It feels as if Papier Tigre need some sort of introductory paragraph all to themselves being A) a French band and B) a GREAT French band. Sounding like some happy collaboration between post-hardcore New Yorkers, Rival Schools and the growl of Welsh alt-rockers, Mclusky, Papier Tigre are certainly not what their quirky, almost Twee, name might suggest. In fact, they are loaded with dynamics and innovative time signatures, not to mention a hefty percussion section. To wit in game form: the Paper certainly has the rock wrapped up.
Self-confessed Fugazi and Q and not U fans, Papier Tigre display an unorthodox approach to a lot of things much like their heroes: with no bass player [both guitarists using an impressive selection of effects and sounds to create a huge sub octave out of nowhere], their unusual song formats and their inventive approach to the art of live performance.
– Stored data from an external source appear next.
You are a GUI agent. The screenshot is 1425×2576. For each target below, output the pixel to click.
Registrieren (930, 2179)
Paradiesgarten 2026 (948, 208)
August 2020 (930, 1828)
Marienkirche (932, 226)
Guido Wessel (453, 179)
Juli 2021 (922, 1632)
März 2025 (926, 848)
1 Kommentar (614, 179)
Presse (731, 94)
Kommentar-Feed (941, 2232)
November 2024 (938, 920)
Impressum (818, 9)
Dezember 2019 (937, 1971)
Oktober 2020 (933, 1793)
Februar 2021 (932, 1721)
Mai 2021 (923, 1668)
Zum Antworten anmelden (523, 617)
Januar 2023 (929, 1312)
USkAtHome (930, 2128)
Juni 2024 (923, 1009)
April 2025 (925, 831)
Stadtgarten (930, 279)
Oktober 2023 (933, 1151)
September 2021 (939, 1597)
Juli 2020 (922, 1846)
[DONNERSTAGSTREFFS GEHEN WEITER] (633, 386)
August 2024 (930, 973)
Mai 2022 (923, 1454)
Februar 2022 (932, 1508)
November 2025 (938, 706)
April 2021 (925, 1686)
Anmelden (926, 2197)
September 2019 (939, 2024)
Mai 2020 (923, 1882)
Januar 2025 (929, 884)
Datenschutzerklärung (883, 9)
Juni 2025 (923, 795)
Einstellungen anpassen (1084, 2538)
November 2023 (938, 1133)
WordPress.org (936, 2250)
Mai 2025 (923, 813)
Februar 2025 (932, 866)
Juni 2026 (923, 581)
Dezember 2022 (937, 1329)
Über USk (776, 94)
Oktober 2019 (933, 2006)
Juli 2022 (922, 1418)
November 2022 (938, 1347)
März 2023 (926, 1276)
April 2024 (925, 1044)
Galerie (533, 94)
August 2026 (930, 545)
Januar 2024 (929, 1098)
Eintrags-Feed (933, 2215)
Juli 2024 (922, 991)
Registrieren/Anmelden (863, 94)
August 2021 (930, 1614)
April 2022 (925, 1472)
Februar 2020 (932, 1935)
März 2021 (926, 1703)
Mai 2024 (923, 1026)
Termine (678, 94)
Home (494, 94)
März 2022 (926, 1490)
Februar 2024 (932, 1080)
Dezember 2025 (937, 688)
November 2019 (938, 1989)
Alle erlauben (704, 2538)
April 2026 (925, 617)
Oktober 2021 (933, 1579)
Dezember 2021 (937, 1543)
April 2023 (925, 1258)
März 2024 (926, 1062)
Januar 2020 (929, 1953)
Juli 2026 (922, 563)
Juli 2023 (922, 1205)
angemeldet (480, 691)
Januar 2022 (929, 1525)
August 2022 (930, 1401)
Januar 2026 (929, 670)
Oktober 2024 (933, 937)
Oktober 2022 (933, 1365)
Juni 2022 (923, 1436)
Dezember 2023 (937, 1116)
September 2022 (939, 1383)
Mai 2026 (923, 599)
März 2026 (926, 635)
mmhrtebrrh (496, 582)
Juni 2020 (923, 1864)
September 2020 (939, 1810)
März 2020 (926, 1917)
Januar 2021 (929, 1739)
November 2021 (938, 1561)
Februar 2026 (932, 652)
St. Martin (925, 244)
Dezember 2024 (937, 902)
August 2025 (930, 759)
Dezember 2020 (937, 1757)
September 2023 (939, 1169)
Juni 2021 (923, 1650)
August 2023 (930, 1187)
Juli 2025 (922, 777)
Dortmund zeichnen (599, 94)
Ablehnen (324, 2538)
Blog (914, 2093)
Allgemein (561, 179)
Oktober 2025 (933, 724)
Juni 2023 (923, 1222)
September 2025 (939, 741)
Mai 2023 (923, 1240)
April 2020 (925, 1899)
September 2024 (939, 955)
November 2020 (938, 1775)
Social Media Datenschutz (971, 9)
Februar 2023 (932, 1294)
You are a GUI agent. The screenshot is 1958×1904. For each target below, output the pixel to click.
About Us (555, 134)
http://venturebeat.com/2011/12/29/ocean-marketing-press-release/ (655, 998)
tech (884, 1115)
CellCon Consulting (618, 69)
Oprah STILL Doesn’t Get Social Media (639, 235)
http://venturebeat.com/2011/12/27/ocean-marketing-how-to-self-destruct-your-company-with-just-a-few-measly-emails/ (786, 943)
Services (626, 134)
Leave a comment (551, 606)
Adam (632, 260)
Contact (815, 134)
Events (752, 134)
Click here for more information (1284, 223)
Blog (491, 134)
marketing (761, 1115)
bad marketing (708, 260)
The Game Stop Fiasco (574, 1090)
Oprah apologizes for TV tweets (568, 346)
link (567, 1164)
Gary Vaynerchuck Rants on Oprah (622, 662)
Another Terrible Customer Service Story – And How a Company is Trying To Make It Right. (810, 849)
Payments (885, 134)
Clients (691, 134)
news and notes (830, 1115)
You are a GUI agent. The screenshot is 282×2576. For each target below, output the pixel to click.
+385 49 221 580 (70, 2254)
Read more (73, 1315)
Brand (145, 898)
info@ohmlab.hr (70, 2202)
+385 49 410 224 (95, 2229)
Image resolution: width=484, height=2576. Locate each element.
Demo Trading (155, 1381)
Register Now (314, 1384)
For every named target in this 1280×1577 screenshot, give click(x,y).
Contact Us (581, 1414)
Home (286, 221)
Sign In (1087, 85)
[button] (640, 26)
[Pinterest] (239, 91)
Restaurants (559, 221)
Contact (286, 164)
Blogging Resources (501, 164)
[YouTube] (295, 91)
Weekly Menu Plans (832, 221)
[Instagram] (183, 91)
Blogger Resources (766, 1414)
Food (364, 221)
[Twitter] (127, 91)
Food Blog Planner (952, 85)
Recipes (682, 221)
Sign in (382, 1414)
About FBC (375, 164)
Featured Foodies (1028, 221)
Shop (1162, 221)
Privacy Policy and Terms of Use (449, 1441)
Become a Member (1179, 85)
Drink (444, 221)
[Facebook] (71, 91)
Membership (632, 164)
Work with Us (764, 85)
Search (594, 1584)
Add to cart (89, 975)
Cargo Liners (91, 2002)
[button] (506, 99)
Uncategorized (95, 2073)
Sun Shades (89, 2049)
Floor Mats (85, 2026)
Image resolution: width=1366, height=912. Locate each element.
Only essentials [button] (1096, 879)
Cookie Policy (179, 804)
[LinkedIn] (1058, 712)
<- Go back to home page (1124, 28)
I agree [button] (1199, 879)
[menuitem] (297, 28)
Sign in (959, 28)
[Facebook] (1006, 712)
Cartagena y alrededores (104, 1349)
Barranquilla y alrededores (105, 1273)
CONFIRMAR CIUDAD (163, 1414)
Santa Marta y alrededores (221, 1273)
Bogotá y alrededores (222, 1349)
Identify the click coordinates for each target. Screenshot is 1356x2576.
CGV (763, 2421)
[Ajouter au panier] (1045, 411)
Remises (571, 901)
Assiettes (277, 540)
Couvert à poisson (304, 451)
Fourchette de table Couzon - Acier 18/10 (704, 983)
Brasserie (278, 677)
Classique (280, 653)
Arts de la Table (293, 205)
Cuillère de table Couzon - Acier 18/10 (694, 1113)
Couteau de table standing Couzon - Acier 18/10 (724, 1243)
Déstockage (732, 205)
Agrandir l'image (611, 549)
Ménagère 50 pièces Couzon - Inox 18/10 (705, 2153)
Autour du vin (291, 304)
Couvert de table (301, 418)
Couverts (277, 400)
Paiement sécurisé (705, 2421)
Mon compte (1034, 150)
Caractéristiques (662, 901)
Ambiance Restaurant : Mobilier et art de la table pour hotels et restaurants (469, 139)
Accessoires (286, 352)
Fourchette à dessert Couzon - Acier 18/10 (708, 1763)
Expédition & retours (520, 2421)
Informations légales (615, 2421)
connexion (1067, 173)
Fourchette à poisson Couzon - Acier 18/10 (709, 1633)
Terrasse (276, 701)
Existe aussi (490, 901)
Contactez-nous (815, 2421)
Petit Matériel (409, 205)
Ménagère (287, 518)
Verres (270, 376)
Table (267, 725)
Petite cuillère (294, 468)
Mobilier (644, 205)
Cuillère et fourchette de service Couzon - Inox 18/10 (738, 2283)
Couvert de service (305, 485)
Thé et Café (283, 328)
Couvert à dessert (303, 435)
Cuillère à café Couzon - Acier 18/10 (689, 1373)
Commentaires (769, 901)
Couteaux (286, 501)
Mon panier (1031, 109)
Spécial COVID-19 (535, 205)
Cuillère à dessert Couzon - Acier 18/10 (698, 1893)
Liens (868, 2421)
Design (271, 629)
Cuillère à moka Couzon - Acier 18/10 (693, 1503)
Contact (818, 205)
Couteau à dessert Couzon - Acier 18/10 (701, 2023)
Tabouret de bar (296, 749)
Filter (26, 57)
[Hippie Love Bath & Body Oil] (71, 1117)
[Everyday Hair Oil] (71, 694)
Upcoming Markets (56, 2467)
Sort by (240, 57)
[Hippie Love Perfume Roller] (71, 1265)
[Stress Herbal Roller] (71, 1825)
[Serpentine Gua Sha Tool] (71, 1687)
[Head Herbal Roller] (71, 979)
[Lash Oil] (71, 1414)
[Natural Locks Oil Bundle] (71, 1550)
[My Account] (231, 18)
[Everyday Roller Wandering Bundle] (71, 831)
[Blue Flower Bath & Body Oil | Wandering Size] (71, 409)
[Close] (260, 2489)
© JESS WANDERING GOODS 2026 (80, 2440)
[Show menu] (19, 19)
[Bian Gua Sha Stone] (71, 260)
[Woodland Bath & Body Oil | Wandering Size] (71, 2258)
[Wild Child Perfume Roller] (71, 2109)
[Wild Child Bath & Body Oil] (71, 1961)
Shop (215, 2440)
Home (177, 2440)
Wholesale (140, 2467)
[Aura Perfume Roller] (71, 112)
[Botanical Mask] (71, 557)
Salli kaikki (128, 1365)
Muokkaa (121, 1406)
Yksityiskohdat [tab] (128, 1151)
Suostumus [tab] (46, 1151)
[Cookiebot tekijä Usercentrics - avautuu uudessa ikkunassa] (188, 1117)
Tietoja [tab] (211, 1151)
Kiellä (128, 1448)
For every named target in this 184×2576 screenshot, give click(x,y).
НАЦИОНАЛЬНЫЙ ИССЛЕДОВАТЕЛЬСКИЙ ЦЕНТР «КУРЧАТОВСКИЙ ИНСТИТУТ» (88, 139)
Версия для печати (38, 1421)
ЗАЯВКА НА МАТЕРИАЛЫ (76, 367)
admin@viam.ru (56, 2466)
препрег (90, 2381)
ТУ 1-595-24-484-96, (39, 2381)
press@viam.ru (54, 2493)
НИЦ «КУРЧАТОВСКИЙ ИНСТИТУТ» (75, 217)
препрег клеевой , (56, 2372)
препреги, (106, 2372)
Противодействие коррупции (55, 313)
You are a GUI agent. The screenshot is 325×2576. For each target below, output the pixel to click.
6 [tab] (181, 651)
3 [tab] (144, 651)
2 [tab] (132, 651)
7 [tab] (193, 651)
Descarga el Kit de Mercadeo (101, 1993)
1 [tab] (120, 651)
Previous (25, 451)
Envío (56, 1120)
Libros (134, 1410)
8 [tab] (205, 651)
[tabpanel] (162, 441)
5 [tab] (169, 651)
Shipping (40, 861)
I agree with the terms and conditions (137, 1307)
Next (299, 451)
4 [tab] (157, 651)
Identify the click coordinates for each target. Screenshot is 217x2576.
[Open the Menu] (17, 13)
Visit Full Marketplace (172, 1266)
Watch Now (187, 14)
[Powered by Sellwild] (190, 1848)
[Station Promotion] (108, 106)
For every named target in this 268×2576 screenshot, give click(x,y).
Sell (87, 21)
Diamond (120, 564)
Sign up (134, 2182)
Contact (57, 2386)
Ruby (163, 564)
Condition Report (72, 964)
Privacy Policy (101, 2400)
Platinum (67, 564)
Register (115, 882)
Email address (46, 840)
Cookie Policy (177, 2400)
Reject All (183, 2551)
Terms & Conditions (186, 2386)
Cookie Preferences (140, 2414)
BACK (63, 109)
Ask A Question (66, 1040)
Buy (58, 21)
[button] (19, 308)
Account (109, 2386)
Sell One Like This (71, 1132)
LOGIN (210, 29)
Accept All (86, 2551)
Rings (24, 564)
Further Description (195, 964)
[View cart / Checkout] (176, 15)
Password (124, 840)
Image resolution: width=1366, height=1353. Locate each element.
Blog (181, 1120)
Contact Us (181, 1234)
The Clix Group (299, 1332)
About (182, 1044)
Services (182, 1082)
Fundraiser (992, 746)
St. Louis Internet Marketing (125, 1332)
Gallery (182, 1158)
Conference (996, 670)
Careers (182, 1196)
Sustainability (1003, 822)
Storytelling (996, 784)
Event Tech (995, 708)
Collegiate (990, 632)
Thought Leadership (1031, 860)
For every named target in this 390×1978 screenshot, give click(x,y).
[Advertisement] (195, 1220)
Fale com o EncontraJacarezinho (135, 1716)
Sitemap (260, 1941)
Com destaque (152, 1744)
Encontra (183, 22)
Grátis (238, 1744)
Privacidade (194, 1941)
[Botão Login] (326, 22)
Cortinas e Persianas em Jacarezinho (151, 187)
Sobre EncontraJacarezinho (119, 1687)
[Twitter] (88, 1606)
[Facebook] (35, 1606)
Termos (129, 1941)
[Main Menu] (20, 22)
Stationed in a linear form across the stage here tonight at Fleche d'Or, drummer Pierre Parois of the group is a tour de force of poly-rhythmic complexity and power and Eric Pasquereau's snaps and cries out over the beats in twisted rhythms. Yet it is the bewildering and bearded lead guitarist Arthur de la Grandiere who is arguably the most dazzling component of this trio. Dabbling between an onslaught of Sabbath style riffs to delicate prog rock intricacies, he is caught hammering harmonics one minute only to then pick up a drum stick in order to beat an extra snare drum the next. He even grapples with a maraca to double up on percussion at one point and one can't help but wonder how many band members one man can represent?
With a will-they-won't-they reunion for Rival Schools looming, fans of the post-hardcore group would do well to cease checking up daily on the bands myspace page for news of their forthcoming record and instead head over the Atlantic Ocean to Nantes, France. Papier Tigre's name may suggest that they are harmless but, in fact, they are a threat to bands everywhere with killer riffs, relentless touring and a winning hand; the one holding the maraca, that is.
No, Male Bonding don't offer banterous quips or 'a new sound' but the one they've brought back from the shoe-gazing and dirty days of the 90s has been sorely missed. This band are a refreshing change from NME tartlets and asymmetric haircuts, knocking out a fresh rock energy which they do shockingly well and with a nonchalance that is both admirable and drenched in punk [or should that be teen] spirit.
As line-ups go, these two groups of males bond very well here in the city of light, ce soir.